Show that the points a (5,6) b(1,5) c (2,1) d (6,2) are verices of square?​

Answer 1

Answer:

Use distance formula to find the distance between a and b, then again between b and c, then c and d, and then d and a.

if all the distances are equal then it is a rhombus with all sides equal, else it is not a rhombus and hence it is not a square.

now, find the distance between the opposite points, that is between a and c and then between b and d.

this will give you the length of the two diagonals.
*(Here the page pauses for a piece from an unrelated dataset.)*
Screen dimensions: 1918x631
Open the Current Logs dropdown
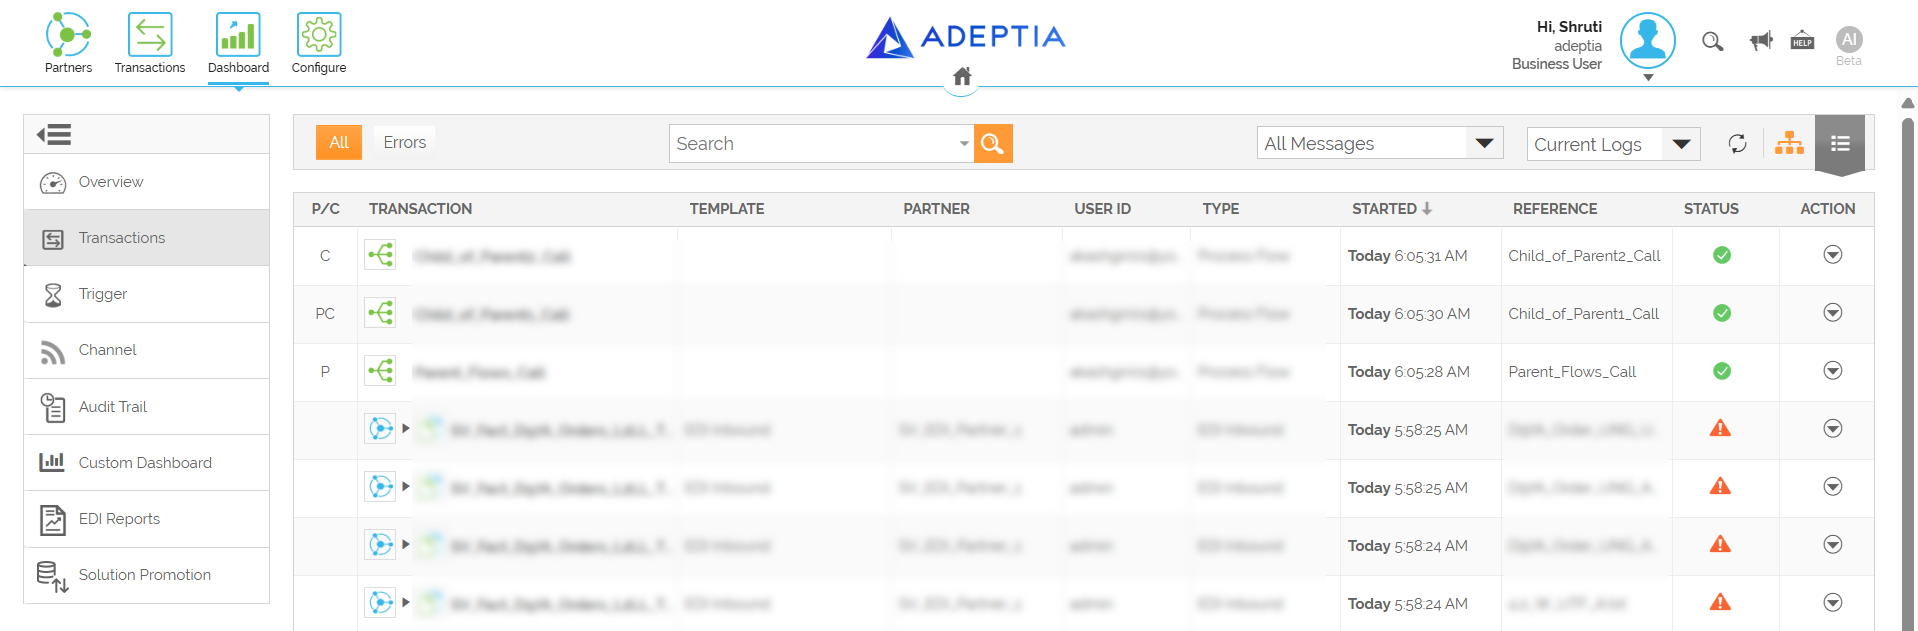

if both the lengths are equal then the rhombus is a square, else the rhombus is not a square.

i hope it helps.

Answer 2

Answer:

AB

$\sqrt{(1 - 5) {}^{2} + (5 - 6) {}^{2} } \\ \\ = \sqrt{16 + 1} = \sqrt{17} \: units$

BC $\sqrt{(2 + 1) {}^{2} + (1 - 5) {}^{2} } \\ \\ = \sqrt{1 + 16} \\ \\ = \sqrt{17} \: units$

CD = $\sqrt{(2 - 6) {}^{2} + (1 - 5) {}^{2} } \\ \\ = \sqrt{1 + 16} = \sqrt{17} \: units$

DA = $\sqrt{(6 - 5) {}^{2} + (2 - 6) {}^{2} } \\ \\ = \sqrt{1 + 16} \\ \\ = \sqrt{17} \: units$

AC =

$\sqrt{(2 - 5) {}^{2} + (1 - 6) {}^{2} } \\ \\ = \sqrt{9 + 25} \\ \\ = \sqrt{34} \: units$

BC $\sqrt{(6 + 1) {}^{2} + (2 - 5) {}^{2} } \\ \\ = \sqrt{(7) {}^{2} + ( - 3) {}^{2} } \\ \\ = \sqrt{34} \: units$

AB = BC = CD = DA = $\sqrt{17} \: units$

AC = BD = $\sqrt{34} \: units$

Thus, A, B, C and D are vertices of square.